January 14, 2021 // By Michael Ackers
Impact of Covid-19 on the Supply Chain
Michael Ackers, Director of Business Development at contract manufacturer Sanmina, looks at the lessons learned after Covid-19 hit the electronics supply chain

Covid-19 is a profound event that will have a lasting effect on the way that manufacturers, suppliers and partners operate moving forward. It’s not the first unexpected event to impact the supply chain; OEMs and their supply chain partners successfully navigated their way through the 2018 materials shortage, as well as the Japanese tsunami and Thailand floods in 2011. The uniqueness of the pandemic is that it continues to emerge in different regions, creating a highly dynamic situation that impacts both business continuity and the health and safety of individual workers, wherever it arises.

When the virus first hit Asia at the end of 2019 and then Europe and North America in early February 2020, day-to-day supply chain activities were thrown into turmoil. Regional lockdowns and grounded flights stretched the delivery of materials from 5 to 15 calendar days in suppliers’ manufacturing lead times. For the first few months, freight capacity to deliver materials was literally cut in half. OEMs had to pay steep freight premiums to get materials and products delivered in time. EMS providers with strong supplier relationships found workarounds to get parts during the early months of the pandemic but were subsequently impacted by reduced customer demand as regional lockdowns unfolded.

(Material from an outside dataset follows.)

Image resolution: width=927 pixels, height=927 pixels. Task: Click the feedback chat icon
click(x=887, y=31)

Improving Supply Chain Resiliency

The pandemic has presented an opportunity to re-evaluate the  old way of working –  linear supply chain planning and forecasting, a sole focus on cost, ‘just in time’ inventory models and siloed business practices – to determine how the supply chain can work differently to most effectively meet sourcing challenges in the future. Aspects to consider that could improve the resiliency of supply chains include:

Closer collaboration. In the past, various organizations in the supply chain have worked in too much of a vacuum. OEMs that can work closely with partners, suppliers and their own customers will win in the future. These embedded relationships facilitate faster decision-making that take into account multiple factors during scenario planning exercises that can buffer the negative impact of unexpected events.

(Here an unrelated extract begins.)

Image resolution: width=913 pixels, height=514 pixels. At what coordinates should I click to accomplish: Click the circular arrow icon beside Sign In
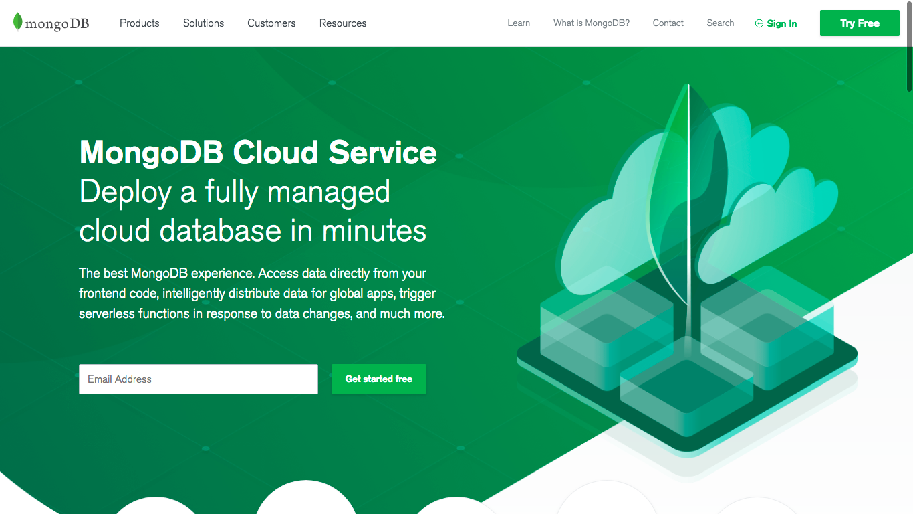[758, 23]
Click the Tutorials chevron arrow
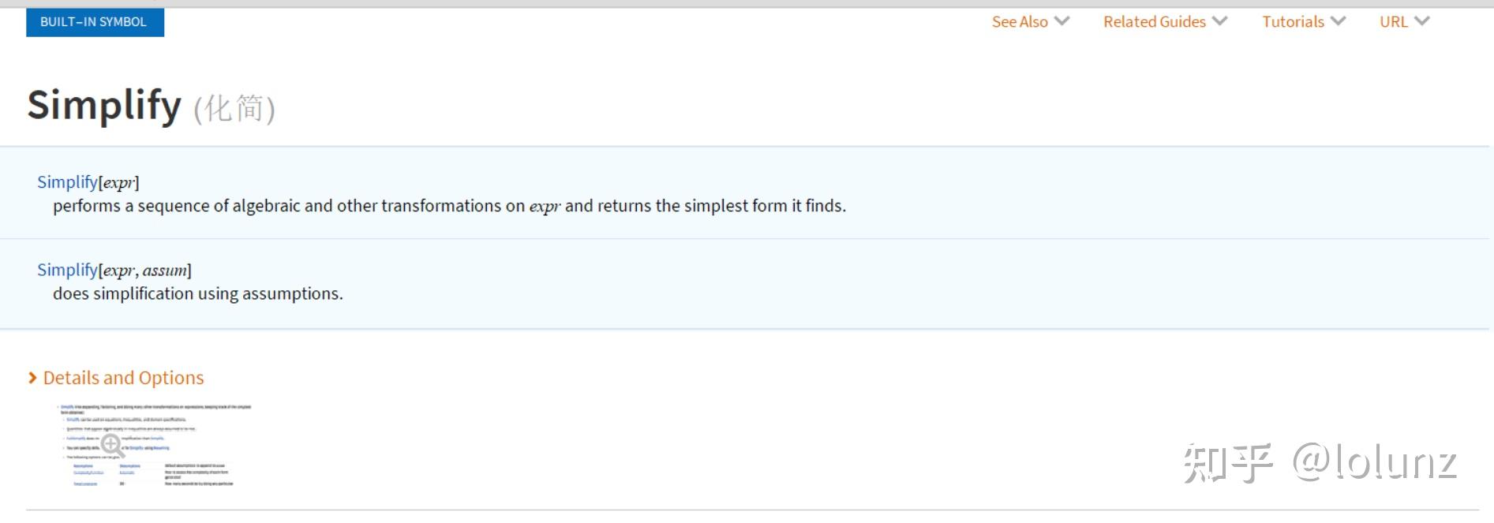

During the height of the pandemic, Sanmina had weekly calls with suppliers to reserve capacity for components, so that the parts could be shipped earlier in order to meet production requirements. Our suppliers understood our needs and the importance of delivering parts so that we could deliver what our customers required. Throughout the most critical times of the pandemic, they were able to meet our demand fluctuations.